## Problem to solve
Tell how many lines below include the word "next". Only the number should appear.

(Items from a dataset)
--
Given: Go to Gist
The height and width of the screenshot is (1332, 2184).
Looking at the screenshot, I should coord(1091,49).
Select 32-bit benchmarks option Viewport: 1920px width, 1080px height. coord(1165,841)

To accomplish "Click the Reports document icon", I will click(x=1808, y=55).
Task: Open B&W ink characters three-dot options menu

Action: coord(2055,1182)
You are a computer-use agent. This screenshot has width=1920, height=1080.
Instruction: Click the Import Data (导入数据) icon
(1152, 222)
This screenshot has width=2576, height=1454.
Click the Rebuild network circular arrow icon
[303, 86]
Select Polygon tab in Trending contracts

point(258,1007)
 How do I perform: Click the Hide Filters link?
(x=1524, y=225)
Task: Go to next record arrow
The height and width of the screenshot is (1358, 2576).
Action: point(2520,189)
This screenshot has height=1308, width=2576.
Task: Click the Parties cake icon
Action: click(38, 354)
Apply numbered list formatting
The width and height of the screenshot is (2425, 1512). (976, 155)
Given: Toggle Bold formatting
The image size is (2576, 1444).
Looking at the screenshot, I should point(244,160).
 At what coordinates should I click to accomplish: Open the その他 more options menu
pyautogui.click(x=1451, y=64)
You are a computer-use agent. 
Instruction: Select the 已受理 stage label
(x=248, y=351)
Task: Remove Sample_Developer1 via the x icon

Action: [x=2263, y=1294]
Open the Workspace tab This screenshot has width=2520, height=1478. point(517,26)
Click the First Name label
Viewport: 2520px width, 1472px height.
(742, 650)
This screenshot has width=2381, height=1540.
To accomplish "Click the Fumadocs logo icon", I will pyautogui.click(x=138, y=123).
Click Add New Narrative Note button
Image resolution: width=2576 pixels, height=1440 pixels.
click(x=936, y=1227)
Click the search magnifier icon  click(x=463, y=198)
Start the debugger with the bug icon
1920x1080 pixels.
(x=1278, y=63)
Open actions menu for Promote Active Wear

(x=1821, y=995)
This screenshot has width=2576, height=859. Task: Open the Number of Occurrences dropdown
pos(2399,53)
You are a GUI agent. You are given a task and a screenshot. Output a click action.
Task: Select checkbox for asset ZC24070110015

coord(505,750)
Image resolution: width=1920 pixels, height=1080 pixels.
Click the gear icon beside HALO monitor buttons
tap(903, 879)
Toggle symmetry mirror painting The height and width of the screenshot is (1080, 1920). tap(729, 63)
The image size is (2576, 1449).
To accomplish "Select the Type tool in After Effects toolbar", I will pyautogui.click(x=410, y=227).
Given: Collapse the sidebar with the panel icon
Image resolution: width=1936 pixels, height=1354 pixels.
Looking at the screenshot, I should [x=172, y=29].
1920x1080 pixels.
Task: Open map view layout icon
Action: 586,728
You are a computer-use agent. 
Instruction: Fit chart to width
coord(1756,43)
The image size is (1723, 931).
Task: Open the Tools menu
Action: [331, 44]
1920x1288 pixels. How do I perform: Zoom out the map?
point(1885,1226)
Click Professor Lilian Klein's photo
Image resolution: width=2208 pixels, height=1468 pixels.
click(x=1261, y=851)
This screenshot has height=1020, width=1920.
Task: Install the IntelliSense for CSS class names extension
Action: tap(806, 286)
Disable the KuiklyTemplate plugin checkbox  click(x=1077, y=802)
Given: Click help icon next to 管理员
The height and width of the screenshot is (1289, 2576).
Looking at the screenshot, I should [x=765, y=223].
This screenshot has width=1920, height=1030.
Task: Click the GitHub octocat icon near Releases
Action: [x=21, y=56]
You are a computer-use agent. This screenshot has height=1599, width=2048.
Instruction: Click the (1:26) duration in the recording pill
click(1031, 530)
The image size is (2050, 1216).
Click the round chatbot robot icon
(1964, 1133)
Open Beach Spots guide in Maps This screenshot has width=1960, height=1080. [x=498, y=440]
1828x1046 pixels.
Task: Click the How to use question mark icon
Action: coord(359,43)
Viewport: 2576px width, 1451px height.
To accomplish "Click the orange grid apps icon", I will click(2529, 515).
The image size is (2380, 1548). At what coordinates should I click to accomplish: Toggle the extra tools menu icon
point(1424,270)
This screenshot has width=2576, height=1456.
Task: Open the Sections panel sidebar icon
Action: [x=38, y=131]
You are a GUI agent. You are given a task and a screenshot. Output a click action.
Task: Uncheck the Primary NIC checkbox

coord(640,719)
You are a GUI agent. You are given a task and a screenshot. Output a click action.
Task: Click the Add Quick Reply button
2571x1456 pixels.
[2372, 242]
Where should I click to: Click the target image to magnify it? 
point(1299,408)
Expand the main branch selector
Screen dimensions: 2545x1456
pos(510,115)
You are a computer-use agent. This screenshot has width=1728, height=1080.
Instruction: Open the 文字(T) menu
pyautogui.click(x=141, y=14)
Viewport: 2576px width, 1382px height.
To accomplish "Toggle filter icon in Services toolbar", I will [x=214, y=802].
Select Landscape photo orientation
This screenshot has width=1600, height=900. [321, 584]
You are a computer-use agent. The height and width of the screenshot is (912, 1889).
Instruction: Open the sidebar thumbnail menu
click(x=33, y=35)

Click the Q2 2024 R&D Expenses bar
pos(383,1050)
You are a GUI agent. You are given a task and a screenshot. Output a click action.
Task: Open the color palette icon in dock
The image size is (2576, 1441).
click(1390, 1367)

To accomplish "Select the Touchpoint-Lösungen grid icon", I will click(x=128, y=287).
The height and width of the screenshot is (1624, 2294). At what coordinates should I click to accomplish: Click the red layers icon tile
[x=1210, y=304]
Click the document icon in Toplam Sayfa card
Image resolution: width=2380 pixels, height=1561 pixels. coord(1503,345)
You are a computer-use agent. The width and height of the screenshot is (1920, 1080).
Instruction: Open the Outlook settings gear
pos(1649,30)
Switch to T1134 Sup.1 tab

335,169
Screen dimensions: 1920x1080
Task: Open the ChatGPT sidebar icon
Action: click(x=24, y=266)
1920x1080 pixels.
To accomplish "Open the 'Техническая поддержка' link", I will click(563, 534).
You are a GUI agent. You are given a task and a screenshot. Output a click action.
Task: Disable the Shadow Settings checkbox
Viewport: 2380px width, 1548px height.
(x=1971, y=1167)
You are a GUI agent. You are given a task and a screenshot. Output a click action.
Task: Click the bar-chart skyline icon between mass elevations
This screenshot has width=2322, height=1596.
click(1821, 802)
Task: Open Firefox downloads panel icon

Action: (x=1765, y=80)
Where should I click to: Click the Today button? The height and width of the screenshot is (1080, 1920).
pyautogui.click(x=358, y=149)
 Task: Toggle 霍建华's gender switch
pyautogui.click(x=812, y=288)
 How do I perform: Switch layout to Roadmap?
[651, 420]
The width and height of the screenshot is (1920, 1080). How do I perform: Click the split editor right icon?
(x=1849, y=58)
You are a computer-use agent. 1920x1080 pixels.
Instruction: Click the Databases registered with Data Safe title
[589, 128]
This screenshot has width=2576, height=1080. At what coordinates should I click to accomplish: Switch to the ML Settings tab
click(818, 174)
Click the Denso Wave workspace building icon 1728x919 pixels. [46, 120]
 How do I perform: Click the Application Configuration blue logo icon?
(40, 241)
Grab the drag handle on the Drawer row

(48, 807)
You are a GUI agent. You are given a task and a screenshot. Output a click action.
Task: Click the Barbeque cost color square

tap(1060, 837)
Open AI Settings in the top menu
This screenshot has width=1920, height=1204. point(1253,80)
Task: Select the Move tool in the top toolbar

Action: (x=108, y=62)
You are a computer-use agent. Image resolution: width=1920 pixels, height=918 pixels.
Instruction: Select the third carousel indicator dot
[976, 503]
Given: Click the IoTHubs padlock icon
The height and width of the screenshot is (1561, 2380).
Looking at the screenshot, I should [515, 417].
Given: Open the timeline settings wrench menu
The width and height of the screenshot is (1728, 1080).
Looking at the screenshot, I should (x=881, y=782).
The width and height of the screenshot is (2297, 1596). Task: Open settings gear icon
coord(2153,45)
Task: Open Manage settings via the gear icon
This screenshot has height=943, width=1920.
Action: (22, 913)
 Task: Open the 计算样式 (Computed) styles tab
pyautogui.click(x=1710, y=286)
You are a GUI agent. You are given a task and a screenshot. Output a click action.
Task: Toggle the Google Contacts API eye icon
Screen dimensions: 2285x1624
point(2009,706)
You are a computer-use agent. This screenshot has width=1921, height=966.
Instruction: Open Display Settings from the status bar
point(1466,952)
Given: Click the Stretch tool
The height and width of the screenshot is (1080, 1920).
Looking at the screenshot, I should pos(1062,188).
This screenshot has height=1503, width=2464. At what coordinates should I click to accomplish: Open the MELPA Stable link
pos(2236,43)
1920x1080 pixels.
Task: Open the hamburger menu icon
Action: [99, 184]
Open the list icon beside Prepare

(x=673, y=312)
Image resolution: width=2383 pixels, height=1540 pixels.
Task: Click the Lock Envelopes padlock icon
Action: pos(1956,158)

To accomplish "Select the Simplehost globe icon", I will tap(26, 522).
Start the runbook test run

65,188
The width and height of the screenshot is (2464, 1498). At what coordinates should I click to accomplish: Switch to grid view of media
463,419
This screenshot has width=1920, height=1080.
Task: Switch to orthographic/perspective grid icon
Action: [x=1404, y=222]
--
## Answer box
2